Each entry should be duplicated exactly, with no line missing.
╭─ Data listing
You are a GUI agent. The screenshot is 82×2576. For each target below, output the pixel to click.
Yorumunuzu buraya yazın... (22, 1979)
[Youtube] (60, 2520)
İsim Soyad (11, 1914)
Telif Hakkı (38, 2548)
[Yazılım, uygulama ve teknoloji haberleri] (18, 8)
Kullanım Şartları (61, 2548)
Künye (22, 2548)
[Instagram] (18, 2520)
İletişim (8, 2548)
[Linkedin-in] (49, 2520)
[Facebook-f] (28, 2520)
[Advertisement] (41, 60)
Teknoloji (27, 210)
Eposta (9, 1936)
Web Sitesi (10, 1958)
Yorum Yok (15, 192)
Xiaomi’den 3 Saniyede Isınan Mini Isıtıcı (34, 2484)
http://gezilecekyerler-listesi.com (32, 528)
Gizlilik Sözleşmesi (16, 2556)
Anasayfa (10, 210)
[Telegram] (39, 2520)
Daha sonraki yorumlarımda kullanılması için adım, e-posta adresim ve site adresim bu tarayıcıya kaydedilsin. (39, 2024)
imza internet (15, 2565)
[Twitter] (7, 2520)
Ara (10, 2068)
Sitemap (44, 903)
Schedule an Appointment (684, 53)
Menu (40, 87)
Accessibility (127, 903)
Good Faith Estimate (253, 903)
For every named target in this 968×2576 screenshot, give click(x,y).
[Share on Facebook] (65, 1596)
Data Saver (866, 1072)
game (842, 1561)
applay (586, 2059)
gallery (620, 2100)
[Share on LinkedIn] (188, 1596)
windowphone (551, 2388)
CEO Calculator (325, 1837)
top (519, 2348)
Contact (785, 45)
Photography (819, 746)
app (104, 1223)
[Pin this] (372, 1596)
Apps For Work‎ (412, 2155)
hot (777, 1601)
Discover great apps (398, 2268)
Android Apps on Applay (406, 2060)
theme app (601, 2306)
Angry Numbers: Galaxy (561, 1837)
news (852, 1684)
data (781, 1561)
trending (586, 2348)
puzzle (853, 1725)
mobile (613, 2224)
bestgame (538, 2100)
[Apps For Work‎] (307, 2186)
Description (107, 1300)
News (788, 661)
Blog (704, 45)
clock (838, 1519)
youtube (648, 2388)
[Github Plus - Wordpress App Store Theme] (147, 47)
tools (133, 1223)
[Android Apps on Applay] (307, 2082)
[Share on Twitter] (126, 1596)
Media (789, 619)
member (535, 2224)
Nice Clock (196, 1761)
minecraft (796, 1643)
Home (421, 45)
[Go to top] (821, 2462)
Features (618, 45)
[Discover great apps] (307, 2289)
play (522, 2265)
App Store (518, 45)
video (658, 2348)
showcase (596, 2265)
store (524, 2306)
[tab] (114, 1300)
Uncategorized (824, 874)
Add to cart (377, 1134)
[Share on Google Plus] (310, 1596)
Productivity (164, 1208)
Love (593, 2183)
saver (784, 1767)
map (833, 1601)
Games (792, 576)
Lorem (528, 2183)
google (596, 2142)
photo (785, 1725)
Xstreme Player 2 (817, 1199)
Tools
╰─
Task response —
You are a GUI agent. The screenshot is 82×2576. For each target below, output the pixel to click.
Yorumunuzu buraya yazın... (22, 1979)
[Youtube] (60, 2520)
İsim Soyad (11, 1914)
Telif Hakkı (38, 2548)
[Yazılım, uygulama ve teknoloji haberleri] (18, 8)
Kullanım Şartları (61, 2548)
Künye (22, 2548)
[Instagram] (18, 2520)
İletişim (8, 2548)
[Linkedin-in] (49, 2520)
[Facebook-f] (28, 2520)
[Advertisement] (41, 60)
Teknoloji (27, 210)
Eposta (9, 1936)
Web Sitesi (10, 1958)
Yorum Yok (15, 192)
Xiaomi’den 3 Saniyede Isınan Mini Isıtıcı (34, 2484)
http://gezilecekyerler-listesi.com (32, 528)
Gizlilik Sözleşmesi (16, 2556)
Anasayfa (10, 210)
[Telegram] (39, 2520)
Daha sonraki yorumlarımda kullanılması için adım, e-posta adresim ve site adresim bu tarayıcıya kaydedilsin. (39, 2024)
imza internet (15, 2565)
[Twitter] (7, 2520)
Ara (10, 2068)
Sitemap (44, 903)
Schedule an Appointment (684, 53)
Menu (40, 87)
Accessibility (127, 903)
Good Faith Estimate (253, 903)
For every named target in this 968×2576 screenshot, give click(x,y).
[Share on Facebook] (65, 1596)
Data Saver (866, 1072)
game (842, 1561)
applay (586, 2059)
gallery (620, 2100)
[Share on LinkedIn] (188, 1596)
windowphone (551, 2388)
CEO Calculator (325, 1837)
top (519, 2348)
Contact (785, 45)
Photography (819, 746)
app (104, 1223)
[Pin this] (372, 1596)
Apps For Work‎ (412, 2155)
hot (777, 1601)
Discover great apps (398, 2268)
Android Apps on Applay (406, 2060)
theme app (601, 2306)
Angry Numbers: Galaxy (561, 1837)
news (852, 1684)
data (781, 1561)
trending (586, 2348)
puzzle (853, 1725)
mobile (613, 2224)
bestgame (538, 2100)
[Apps For Work‎] (307, 2186)
Description (107, 1300)
News (788, 661)
Blog (704, 45)
clock (838, 1519)
youtube (648, 2388)
[Github Plus - Wordpress App Store Theme] (147, 47)
tools (133, 1223)
[Android Apps on Applay] (307, 2082)
[Share on Twitter] (126, 1596)
Media (789, 619)
member (535, 2224)
Nice Clock (196, 1761)
minecraft (796, 1643)
Home (421, 45)
[Go to top] (821, 2462)
Features (618, 45)
[Discover great apps] (307, 2289)
play (522, 2265)
App Store (518, 45)
video (658, 2348)
showcase (596, 2265)
store (524, 2306)
[tab] (114, 1300)
Uncategorized (824, 874)
Add to cart (377, 1134)
[Share on Google Plus] (310, 1596)
Productivity (164, 1208)
Love (593, 2183)
saver (784, 1767)
map (833, 1601)
Games (792, 576)
Lorem (528, 2183)
google (596, 2142)
photo (785, 1725)
Xstreme Player 2 (817, 1199)
Tools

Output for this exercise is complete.